No, because Spark runs on top of YARN.
30. Illustrate some demerits of using Spark.
Since Spark utilizes more storage space when compared to Hadoop and MapReduce, there might arise certain problems. Developers need to be careful while running their applications on Spark. To resolve the issue, they can think of distributing the workload over multiple clusters, instead of running everything on a single node.
31. How to create an RDD?
Spark provides two methods to create an RDD:
- By parallelizing a collection in the driver program. This makes use of SparkContext’s ‘parallelize’ method val
IntellipaatData = Array(2,4,6,8,10)
val distIntellipaatData = sc.parallelize(IntellipaatData)
By loading an external dataset from external storage like HDFS, the shared file system
32. What are Spark DataFrames?
When a dataset is organized into SQL-like columns, it is known as a DataFrame.
This is, in concept, equivalent to a data table in a relational database or a literal ‘DataFrame’ in R or Python. The only difference is the fact that Spark DataFrames are optimized for Big Data.
33. What are Spark Datasets?
Datasets are data structures in Spark (added since Spark 1.6) that provide the JVM object benefits of RDDs (the ability to manipulate data with lambda functions), alongside a Spark SQL-optimized execution engine.
34. Which languages can Spark be integrated with?
Spark can be integrated with the following languages:
- Python, using the Spark Python API
- R, using the R on Spark API
- Java, using the Spark Java API
- Scala, using the Spark Scala API
35. What do you mean by in-memory processing?
In-memory processing refers to the instant access of data from physical memory whenever the operation is called for.

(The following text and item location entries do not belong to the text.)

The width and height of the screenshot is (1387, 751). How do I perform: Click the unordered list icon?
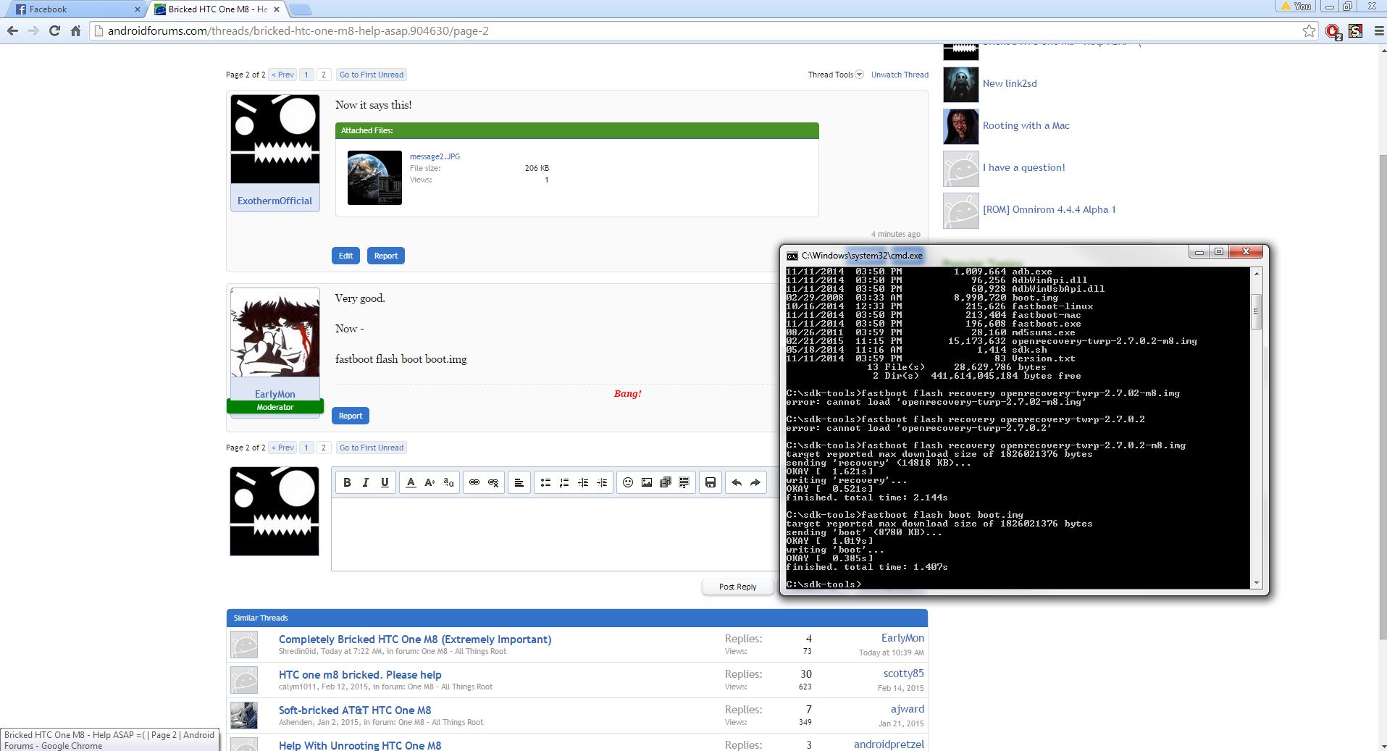tap(545, 482)
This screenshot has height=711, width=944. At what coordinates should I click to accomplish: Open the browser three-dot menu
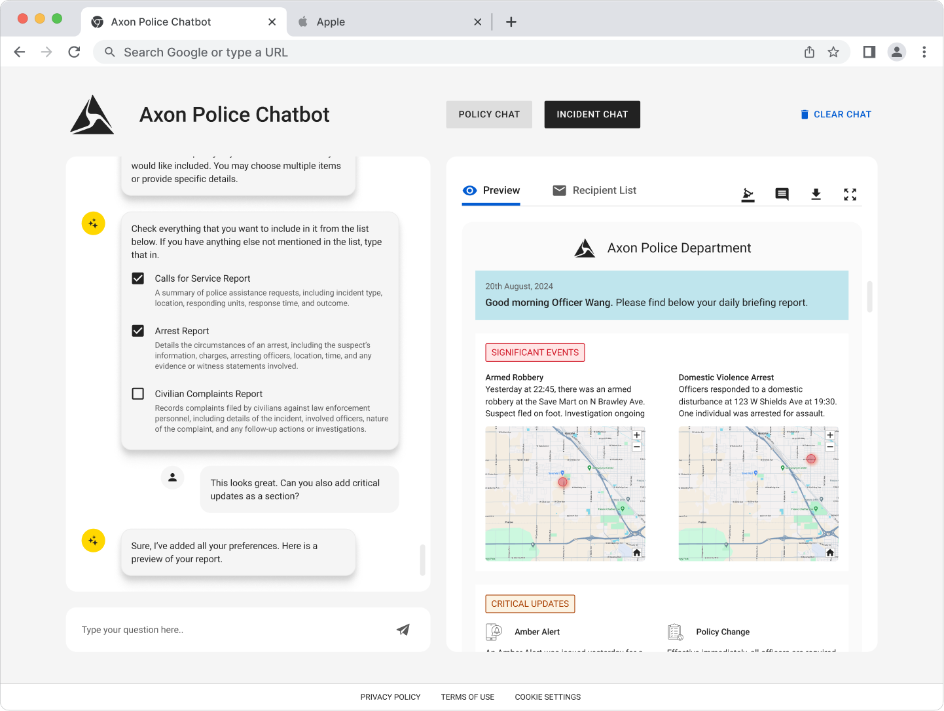(924, 52)
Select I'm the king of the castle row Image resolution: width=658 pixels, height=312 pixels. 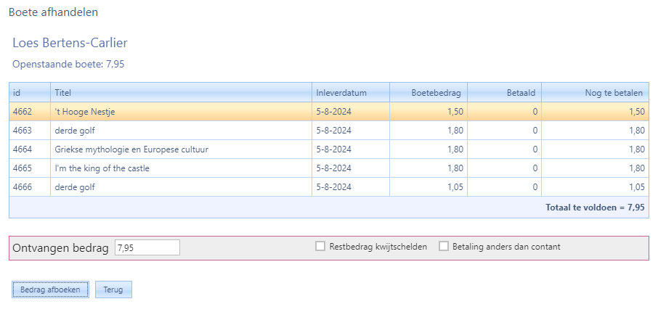click(x=181, y=168)
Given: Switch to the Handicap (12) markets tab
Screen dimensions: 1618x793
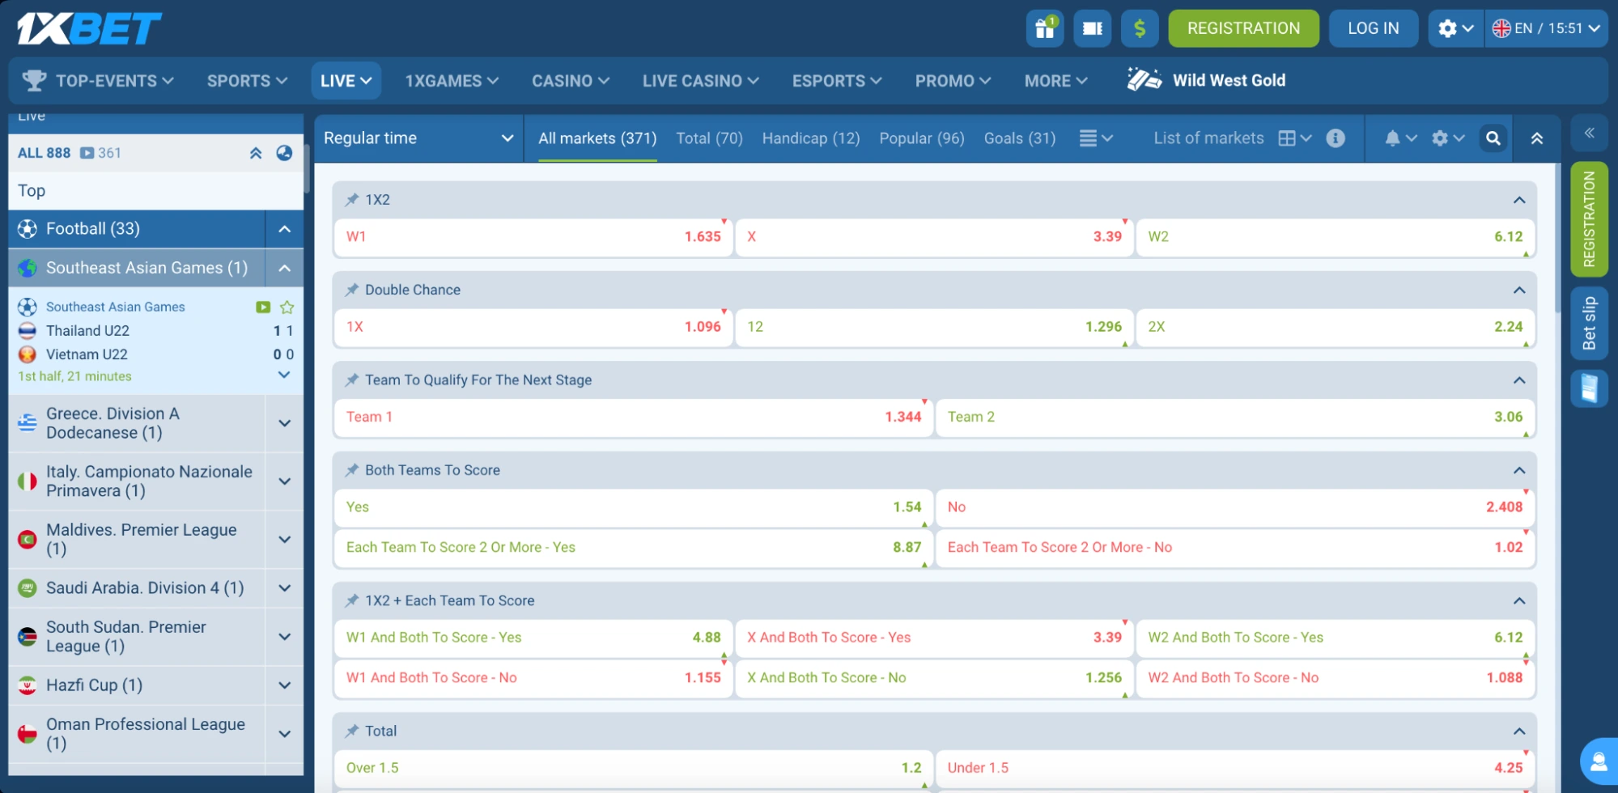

This methodology significantly reduces the delay caused by the transfer of data. Spark uses this method to access large chunks of data for querying or processing.
36. What is lazy evaluation?
Spark implements a functionality, wherein if you create an RDD out of an existing RDD or a data source, the materialization of the RDD will not occur until the RDD needs to be interacted with. This is to ensure the avoidance of unnecessary memory and CPU usage that occurs due to certain mistakes, especially in the case of Big Data Analytics.